TEXT
···
2012-10-06 13:32:19Morris
[UVA][TSP] 10944 - Nuts for nuts..
Problem B: Nuts for nuts..
So as Ryan and Larry decided that they don't really taste so good, they
realized that there are some nuts located in certain places
of the island.. and they love them! Since they're lazy, but greedy,
they want to know the shortest tour that they can use to gather
every single nut!Can you help them?
Input
You'll be given x, and y, both less than 20, followed by x lines of y characters each as a map of the area, consisting sorely of ".", "#", and "L". Larry and Ryan are currently located in "L", and the nuts are represented by "#". They can travel in all 8 adjacent direction in one step. See below for an example. There will be at most 15 places where there are nuts, and "L" will only appear once.Output
On each line, output the minimum amount of steps starting from "L", gather all the nuts, and back to "L".Sample Input
5 5 L.... #.... #.... ..... #.... 5 5 L.... #.... #.... ..... #....
Sample Output
8 8
TSP 問題
#include <stdio.h>
#include <stdlib.h>
#include <string.h>
#define oo 32767
#define min(x, y) ((x) < (y) ? (x) : (y))
···
WHAT THE EXERCISE ASKS
Resume the UVA 10944 "Nuts for nuts" solution post after its final line.

SUPPLIED DATA
···
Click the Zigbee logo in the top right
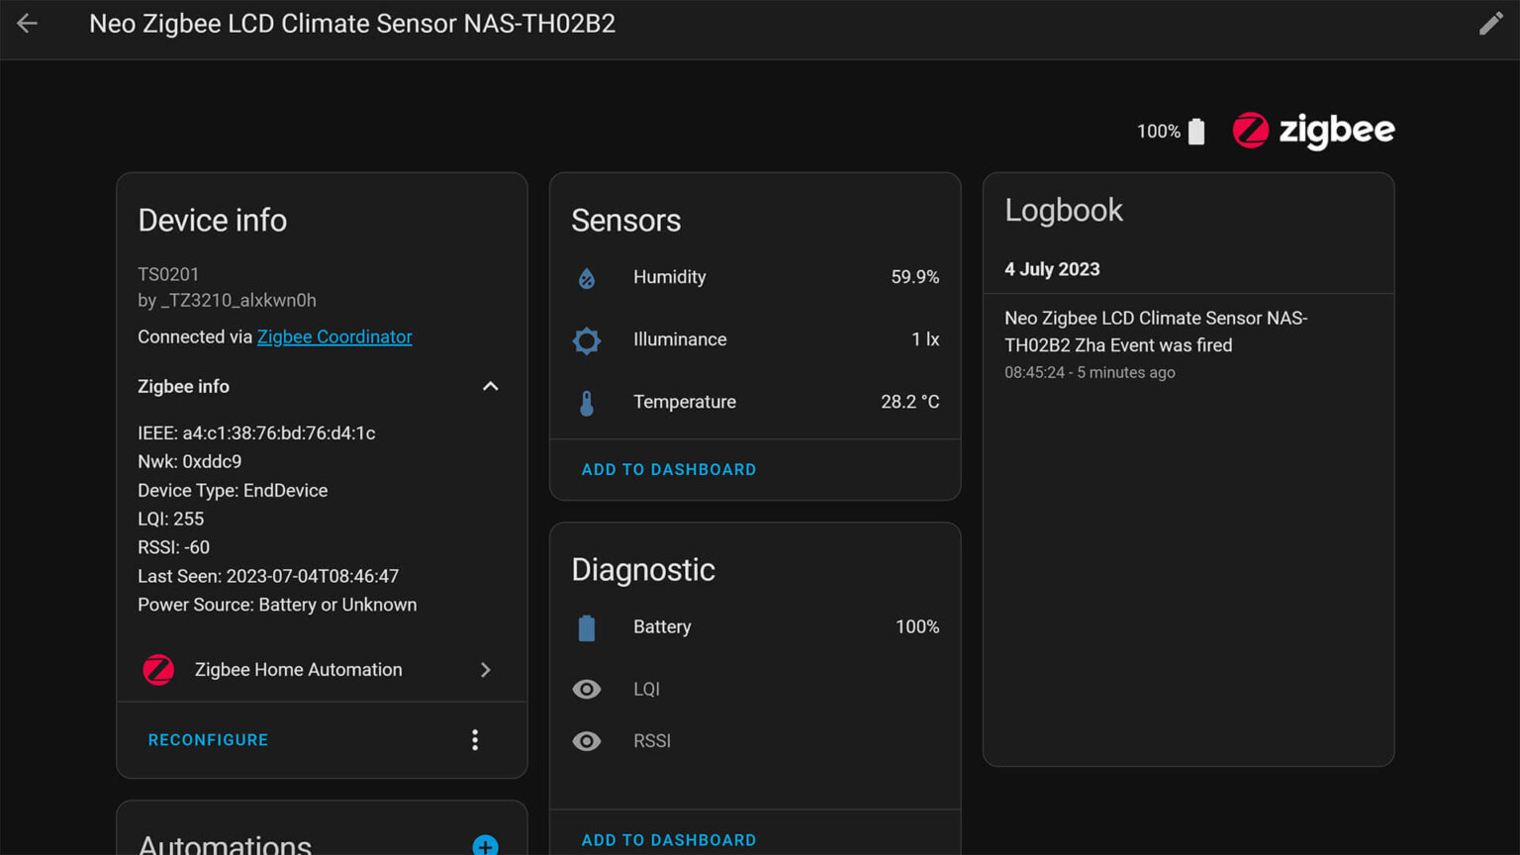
···
ANSWER TO THE EXERCISE
int g[20][20], dp[1<<18][18], t2[1<<18];
void tsp(int state, int last) {
if(dp[state][last] != oo) return;
int i, j, tmp;
dp[state][last]--;
for(i = state; i; i -= j) {
j = i&(-i);
tsp(state-j, t2[j]);
tmp = dp[state-j][t2[j]]+g[t2[j]][last];
dp[state][last] = min(dp[state][last], tmp);
}
}
int main() {
int n, m, i, j, k, x[20], y[20];
char s[30];
for(i = 0; i < 18; i++) t2[1<<i] = i;
while(scanf("%d %d", &n, &m) == 2) {
int nut = 1;
for(i = 0; i < n; i++) {
scanf("%s", s);
for(j = 0; s[j]; j++) {
if(s[j] == '#')
x[nut] = i, y[nut++] = j;
if(s[j] == 'L')
x[0] = i, y[0] = j;
}
}
for(i = 0; i < nut; i++) {
for(j = 0; j < nut; j++) {
for(k = 0; ; k++)
if(x[i]+k >= x[j] && x[i]-k <= x[j] &&
y[i]+k >= y[j] && y[i]-k <= y[j]) {
g[i][j] = k;
break;
}
}
}
for(i = 1<<nut; i >= 0; i--)
for(j = 0; j < nut; j++)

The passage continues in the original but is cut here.